(DATA):
-=-=-=-=-

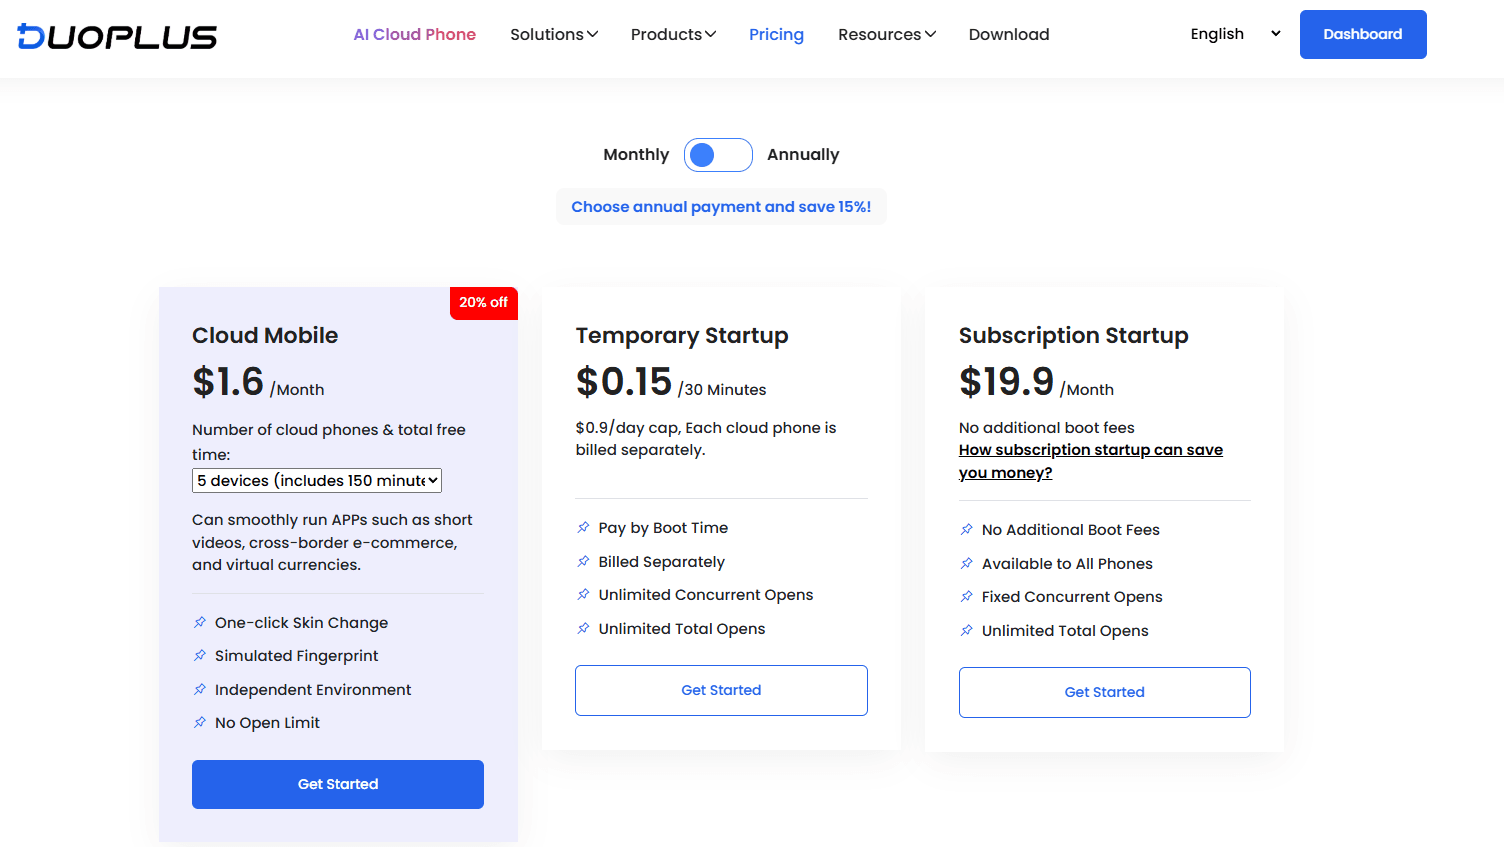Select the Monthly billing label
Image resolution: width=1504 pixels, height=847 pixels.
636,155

-=-=-=-=-

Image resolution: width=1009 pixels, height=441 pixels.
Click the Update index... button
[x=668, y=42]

-=-=-=-=-

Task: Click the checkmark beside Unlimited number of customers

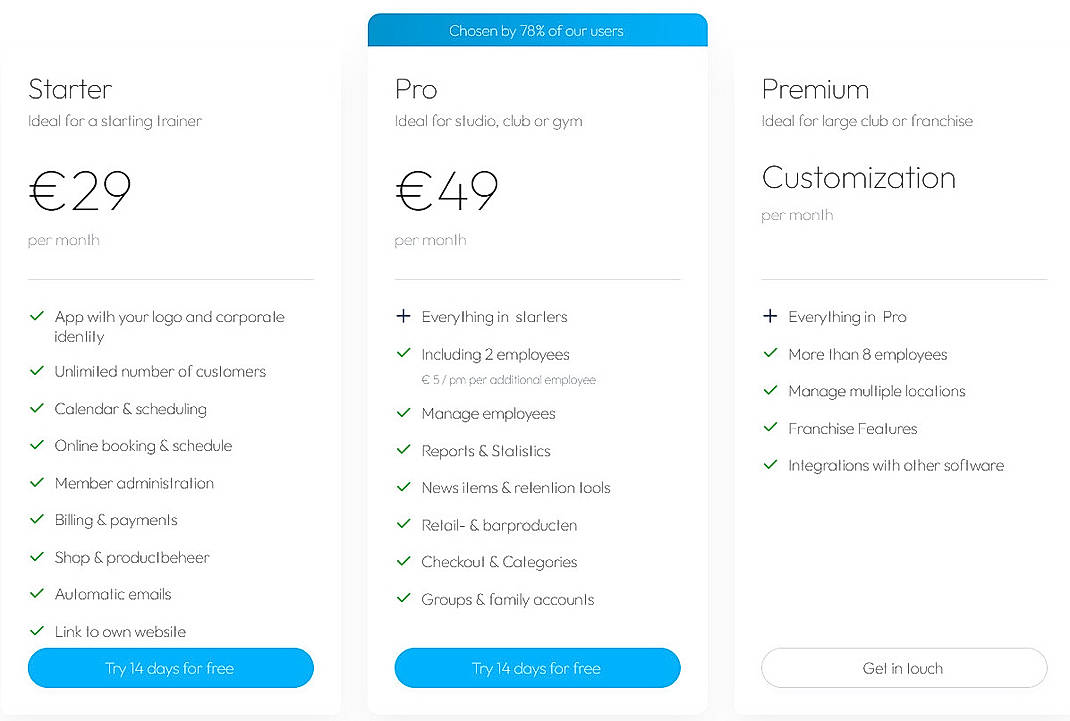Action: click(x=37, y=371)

-=-=-=-=-

(THE REQUEST): Rewrite the lines beginning with the line that contains "Image resolution: width=1009" and continuing through the line that contains "[x=668, y=42]", both lines included, as a numbered list. Omit any blank lines.

(CORRECT OUTPUT):
1. Image resolution: width=1009 pixels, height=441 pixels.
2. Click the Update index... button
3. [x=668, y=42]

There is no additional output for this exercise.